Associations treated as employer sponsors. The Proposed rule would broaden the criteria under ERISA Section 3(5) for determining when employers are permitted to join together in an employer group or association that is treated as the "employer" sponsor of a single multiple-employer "employee welfare benefit plan" and "group health plan" as defined in Title I of ERISA. By treating the association itself as the employer sponsor of a single plan, the Proposed rule is expected to facilitate the adoption and administration of such arrangements.
Definition of ‘employer’ modified. The proposal would also modify the definition of "employer," in part, by creating what EBSA said is a more flexible "commonality of interest" test for the employer members than the Labor Department has adopted in subregulatory interpretive rulings under ERISA section 3(5). The Proposed rule would continue to distinguish employment-based plans—the focal point of Title I of ERISA—from mere commercial insurance programs and administrative service arrangements marketed to employers.
Working owners as employers and employees. In addition, under the proposal, the working owners of an incorporated or unincorporated trade or business, including partners in a partnership, would be able to elect to act as employers for purposes of participating in an employer group or association sponsoring a health plan, and to be treated as employees with respect to a trade, business, or partnership for purposes of being covered by the employer group’s or association’s health plan.
Expanding accesses. EBSA said that the goal of its Proposed rule is to expand access to affordable health coverage, particularly among small employers and self-employed persons, by "removing undue restrictions on the establishment and maintenance of association health plans under ERISA." The proposal would impact association health plans, health coverage under these health plans, groups and associations of employers sponsoring such plans, participants and beneficiaries with health coverage under these plans, health insurance issuers, and purchasers of health insurance not purchased through association health plans.

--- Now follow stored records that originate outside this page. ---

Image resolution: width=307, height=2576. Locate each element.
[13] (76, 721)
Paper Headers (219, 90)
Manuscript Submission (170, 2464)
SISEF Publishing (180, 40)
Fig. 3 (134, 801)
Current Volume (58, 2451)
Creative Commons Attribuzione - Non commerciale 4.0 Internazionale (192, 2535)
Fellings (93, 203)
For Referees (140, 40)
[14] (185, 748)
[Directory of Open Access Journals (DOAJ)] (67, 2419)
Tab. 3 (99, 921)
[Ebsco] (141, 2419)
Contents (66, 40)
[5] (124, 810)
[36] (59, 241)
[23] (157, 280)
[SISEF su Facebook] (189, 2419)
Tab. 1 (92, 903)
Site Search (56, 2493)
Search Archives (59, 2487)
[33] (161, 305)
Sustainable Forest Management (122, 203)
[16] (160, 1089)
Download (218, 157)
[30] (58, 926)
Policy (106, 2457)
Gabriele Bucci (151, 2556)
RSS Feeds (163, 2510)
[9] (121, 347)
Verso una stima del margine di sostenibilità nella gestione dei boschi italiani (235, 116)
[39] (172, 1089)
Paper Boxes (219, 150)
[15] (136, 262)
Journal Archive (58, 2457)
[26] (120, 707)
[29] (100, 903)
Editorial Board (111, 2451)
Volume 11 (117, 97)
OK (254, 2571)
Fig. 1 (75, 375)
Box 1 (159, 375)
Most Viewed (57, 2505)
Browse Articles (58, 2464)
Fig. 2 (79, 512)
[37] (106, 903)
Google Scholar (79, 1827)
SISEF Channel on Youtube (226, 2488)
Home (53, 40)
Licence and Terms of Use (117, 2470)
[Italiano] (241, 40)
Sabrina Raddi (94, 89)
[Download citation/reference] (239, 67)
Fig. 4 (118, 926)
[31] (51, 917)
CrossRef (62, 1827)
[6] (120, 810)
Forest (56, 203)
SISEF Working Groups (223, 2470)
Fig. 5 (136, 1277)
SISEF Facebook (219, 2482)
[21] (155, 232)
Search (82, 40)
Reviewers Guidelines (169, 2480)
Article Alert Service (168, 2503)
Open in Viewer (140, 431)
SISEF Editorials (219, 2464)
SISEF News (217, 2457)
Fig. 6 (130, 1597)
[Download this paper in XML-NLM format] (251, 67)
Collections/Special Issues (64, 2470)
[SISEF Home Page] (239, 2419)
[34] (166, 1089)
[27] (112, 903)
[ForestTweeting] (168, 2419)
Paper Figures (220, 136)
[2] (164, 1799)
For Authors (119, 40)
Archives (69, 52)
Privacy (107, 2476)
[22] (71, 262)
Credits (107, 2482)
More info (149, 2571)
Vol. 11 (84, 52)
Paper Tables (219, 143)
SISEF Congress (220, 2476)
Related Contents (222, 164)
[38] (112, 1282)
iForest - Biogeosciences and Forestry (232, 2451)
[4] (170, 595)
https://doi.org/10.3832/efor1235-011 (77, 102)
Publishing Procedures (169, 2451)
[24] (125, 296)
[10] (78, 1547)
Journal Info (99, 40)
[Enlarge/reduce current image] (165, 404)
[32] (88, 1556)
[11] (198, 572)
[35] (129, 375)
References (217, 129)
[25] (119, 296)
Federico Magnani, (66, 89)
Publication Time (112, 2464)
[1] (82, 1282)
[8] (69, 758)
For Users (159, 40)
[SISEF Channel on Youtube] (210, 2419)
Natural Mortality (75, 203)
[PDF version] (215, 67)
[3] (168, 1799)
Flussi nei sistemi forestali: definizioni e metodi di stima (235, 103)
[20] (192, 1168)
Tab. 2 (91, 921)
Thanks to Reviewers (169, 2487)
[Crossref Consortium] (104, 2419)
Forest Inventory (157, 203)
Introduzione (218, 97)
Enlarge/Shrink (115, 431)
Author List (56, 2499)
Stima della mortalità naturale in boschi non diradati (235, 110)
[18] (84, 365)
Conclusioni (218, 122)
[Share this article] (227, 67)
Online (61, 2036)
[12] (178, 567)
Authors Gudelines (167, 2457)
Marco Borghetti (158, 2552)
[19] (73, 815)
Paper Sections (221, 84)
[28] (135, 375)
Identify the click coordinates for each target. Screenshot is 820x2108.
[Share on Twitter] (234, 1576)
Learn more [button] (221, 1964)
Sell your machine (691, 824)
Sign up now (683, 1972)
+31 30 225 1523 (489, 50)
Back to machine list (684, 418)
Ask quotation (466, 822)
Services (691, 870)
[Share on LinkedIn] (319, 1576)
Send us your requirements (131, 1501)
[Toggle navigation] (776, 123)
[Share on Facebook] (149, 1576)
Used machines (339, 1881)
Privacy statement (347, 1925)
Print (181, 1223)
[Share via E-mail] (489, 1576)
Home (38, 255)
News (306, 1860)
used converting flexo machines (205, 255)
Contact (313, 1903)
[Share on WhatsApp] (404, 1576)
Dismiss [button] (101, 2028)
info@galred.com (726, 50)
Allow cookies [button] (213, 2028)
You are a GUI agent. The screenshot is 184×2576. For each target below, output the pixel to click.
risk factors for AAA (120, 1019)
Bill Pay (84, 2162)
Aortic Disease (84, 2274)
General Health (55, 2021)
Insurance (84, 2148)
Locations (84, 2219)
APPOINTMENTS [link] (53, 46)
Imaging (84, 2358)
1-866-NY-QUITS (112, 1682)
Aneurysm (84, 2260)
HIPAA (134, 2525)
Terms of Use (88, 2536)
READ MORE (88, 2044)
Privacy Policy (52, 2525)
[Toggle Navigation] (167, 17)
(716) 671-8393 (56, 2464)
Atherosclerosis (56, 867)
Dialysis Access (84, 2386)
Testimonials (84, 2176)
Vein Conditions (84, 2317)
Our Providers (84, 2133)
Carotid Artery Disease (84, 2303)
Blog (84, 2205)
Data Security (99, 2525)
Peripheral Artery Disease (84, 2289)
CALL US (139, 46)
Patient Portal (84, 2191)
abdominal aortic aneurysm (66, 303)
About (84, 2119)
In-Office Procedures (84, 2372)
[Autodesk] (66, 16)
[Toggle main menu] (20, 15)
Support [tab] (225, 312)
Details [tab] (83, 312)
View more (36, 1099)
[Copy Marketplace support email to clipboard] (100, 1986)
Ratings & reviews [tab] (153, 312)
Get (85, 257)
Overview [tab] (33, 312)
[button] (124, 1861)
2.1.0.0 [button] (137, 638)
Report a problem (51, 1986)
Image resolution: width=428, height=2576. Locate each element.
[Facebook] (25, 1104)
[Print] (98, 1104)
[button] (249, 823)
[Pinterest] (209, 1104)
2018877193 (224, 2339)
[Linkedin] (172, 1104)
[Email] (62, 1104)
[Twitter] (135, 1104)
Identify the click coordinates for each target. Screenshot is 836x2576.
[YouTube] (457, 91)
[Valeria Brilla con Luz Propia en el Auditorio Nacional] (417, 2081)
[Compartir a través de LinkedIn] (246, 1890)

In a press release, EBSA observed that up to 11 million Americans working for small businesses/sole proprietors and their families lack employer-sponsored insurance. These 11 million Americans could find coverage under the Proposed rule. Many small employers struggle to offer insurance because currently, it’s too expensive and cumbersome, according to EBSA. These employees and their families would have an additional alternative through small business health plans (association health plans), which would close the gap of uninsured without eliminating options available in the healthcare marketplace.
Among other things, EBSA underscored that the proposed rule would allow employers to join together as a single group to purchase insurance in the large group market. By joining together, employers may be able to reduce administrative costs through economies of scale, strengthen their bargaining position to obtain more favorable deals, enhance their ability to self-insure, and offer a wider array of insurance options.
Protections. EBSA also stressed that the Proposed rule includes protections for individuals. Small business health plans (association health plans) would not be able to charge individuals higher premiums based on health factors or refuse to admit employees to a plan because of health factors. EBSA said that it would closely monitor these plans to protect consumers.
The move by the Trump Administration is generally seen a move that could weaken the Patient Protection and Affordable Care Act (ACA) (P.L. 111-148) insurance marketplaces. According to Kaiser Health News, "some insurers fear that associations would peel off healthier and younger individuals and leave traditional insurance plans to cover sicker and older customers." ABC News characterizedthe plans as "health insurance policies that cost less but may not cover as much."
Comments. Comments on the proposed rule may be submitted during a 60-day period following publication of EBSA’s rulemaking notice in the Federal Register. Details for submitting comments are contained in the notice.